■ Work to complete:
Nothing should appear in the answer except the line containing "Task: Place cursor" and the lines following it through the end of the listing, each given exactly.
%%
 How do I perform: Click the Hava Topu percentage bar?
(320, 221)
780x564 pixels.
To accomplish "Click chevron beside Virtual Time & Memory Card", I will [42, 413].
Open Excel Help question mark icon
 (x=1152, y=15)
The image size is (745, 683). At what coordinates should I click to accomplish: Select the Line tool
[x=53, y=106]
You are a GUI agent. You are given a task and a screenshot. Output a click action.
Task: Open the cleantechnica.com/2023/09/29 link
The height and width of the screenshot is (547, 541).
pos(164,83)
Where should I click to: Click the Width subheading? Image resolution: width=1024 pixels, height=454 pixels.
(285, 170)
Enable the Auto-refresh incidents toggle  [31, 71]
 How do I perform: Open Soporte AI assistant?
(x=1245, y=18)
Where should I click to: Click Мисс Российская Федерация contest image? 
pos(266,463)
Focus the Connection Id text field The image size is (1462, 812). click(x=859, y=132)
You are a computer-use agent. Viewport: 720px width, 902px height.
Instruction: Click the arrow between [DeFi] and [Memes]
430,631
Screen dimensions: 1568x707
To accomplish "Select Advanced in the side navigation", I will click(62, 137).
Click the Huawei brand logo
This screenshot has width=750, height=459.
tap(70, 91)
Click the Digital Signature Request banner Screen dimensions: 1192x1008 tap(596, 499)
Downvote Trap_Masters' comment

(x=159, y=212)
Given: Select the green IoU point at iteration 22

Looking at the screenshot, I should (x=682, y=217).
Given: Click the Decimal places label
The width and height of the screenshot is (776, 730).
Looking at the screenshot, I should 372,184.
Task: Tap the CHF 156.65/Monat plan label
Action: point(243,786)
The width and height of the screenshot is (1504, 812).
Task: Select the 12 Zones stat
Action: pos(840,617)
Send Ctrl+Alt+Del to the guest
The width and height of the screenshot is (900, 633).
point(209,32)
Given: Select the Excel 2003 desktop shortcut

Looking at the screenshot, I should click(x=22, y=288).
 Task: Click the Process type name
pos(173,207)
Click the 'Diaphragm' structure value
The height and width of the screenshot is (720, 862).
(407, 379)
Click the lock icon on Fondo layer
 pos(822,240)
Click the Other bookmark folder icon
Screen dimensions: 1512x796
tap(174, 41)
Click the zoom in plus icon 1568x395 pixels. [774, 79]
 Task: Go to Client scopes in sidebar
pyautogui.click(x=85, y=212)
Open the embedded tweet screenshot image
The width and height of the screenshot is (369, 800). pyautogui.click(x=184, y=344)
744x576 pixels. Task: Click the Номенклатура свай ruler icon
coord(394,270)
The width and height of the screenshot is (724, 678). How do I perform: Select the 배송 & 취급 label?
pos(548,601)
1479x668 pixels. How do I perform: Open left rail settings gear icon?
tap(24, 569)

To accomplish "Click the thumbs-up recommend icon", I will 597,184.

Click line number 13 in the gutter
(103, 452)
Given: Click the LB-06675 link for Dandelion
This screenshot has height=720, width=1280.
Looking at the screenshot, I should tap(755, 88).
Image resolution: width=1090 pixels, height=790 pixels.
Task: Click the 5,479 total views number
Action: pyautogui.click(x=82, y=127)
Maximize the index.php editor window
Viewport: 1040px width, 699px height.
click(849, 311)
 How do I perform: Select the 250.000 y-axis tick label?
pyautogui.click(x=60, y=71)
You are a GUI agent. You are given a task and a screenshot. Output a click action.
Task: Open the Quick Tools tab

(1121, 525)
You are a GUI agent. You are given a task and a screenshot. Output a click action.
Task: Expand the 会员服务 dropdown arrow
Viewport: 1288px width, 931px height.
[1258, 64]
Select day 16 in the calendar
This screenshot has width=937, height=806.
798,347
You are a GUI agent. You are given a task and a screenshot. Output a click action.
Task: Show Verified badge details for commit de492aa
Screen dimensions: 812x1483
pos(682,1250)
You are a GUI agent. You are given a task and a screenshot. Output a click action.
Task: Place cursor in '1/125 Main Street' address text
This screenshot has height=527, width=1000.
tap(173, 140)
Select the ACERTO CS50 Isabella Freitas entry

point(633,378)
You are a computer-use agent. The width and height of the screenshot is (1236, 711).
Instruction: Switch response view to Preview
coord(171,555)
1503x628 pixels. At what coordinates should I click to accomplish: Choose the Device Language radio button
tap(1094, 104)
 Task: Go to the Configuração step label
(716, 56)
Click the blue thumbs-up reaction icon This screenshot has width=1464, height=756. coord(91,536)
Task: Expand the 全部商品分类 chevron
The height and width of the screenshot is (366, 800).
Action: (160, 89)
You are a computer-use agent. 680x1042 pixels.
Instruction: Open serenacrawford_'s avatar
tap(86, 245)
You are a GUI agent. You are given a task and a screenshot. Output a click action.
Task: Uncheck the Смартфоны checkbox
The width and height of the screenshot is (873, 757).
%%
■ Your solution:
Task: Place cursor in '1/125 Main Street' address text
This screenshot has height=527, width=1000.
tap(173, 140)
Select the ACERTO CS50 Isabella Freitas entry

point(633,378)
You are a computer-use agent. The width and height of the screenshot is (1236, 711).
Instruction: Switch response view to Preview
coord(171,555)
1503x628 pixels. At what coordinates should I click to accomplish: Choose the Device Language radio button
tap(1094, 104)
 Task: Go to the Configuração step label
(716, 56)
Click the blue thumbs-up reaction icon This screenshot has width=1464, height=756. coord(91,536)
Task: Expand the 全部商品分类 chevron
The height and width of the screenshot is (366, 800).
Action: (160, 89)
You are a computer-use agent. 680x1042 pixels.
Instruction: Open serenacrawford_'s avatar
tap(86, 245)
You are a GUI agent. You are given a task and a screenshot. Output a click action.
Task: Uncheck the Смартфоны checkbox
The width and height of the screenshot is (873, 757).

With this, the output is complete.